INPUT DATA Start Marker

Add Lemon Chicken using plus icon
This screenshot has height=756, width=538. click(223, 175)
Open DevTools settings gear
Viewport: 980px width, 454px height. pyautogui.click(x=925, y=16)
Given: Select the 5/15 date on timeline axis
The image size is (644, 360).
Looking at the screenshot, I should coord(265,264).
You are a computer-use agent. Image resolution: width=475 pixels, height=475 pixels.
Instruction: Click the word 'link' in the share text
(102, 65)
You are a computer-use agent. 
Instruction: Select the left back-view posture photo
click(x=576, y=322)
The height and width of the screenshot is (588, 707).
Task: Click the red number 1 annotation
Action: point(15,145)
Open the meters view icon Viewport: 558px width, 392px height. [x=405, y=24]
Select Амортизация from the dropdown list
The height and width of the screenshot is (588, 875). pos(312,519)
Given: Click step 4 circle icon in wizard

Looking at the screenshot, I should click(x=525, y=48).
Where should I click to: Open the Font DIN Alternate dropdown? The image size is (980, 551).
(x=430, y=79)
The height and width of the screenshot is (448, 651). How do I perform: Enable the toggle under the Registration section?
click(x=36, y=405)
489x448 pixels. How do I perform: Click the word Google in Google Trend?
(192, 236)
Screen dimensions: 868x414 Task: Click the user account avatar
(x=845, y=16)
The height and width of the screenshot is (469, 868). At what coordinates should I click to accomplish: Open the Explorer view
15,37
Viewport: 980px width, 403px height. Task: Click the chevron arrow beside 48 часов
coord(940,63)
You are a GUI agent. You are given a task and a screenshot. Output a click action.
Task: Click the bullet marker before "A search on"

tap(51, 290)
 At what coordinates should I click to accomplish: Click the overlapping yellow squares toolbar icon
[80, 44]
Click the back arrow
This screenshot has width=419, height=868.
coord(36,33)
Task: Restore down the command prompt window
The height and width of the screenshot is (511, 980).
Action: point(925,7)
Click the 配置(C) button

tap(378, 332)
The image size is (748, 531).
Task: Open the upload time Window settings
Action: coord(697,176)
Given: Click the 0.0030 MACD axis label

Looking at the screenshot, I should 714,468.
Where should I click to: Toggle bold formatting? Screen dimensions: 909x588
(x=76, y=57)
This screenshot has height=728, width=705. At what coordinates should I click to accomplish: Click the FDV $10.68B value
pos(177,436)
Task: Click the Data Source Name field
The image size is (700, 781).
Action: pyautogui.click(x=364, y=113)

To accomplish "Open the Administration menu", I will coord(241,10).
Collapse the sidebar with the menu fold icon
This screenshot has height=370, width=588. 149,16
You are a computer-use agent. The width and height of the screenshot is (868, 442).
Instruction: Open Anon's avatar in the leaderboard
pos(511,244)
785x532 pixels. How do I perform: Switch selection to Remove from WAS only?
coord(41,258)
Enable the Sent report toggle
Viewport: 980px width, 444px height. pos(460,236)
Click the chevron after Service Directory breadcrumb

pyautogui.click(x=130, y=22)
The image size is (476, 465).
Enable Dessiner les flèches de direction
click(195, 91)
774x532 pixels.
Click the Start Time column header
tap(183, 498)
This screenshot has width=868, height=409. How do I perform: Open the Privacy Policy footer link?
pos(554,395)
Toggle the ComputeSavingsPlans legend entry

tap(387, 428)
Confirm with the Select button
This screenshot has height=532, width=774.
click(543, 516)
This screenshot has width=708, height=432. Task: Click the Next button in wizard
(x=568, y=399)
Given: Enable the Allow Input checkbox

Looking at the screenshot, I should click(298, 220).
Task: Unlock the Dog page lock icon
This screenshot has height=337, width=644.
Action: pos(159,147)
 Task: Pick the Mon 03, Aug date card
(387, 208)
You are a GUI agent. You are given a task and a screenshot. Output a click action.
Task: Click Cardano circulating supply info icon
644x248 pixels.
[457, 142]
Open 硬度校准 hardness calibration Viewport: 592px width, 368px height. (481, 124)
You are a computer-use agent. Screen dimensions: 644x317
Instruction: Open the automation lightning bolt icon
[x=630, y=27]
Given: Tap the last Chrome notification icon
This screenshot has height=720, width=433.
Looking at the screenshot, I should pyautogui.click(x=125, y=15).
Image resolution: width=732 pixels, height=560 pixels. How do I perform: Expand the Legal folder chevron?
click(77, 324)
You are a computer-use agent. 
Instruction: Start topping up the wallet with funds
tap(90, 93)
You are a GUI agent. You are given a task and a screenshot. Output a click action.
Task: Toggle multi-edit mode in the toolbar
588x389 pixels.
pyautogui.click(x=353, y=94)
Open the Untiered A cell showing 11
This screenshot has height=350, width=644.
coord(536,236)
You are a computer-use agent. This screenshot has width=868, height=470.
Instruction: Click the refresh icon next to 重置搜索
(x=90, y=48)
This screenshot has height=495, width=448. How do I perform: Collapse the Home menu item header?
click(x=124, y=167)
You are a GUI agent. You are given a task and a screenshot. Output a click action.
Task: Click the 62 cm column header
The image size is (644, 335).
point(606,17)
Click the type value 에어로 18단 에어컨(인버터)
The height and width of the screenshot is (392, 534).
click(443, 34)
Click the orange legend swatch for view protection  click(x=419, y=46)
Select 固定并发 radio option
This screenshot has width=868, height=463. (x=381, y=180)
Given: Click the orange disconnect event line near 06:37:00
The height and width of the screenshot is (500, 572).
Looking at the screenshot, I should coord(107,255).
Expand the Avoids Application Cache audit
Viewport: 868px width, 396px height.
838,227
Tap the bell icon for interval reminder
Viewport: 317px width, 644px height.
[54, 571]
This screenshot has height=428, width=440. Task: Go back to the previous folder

INPUT DATA End Marker

Where a line in the records above contains the string "computer", copy that line.

*REPLY*
You are a computer-use agent. Image resolution: width=475 pixels, height=475 pixels.
You are a computer-use agent. 
You are a computer-use agent. The width and height of the screenshot is (868, 442).
You are a computer-use agent. Screen dimensions: 644x317
You are a computer-use agent. 
You are a computer-use agent. This screenshot has width=868, height=470.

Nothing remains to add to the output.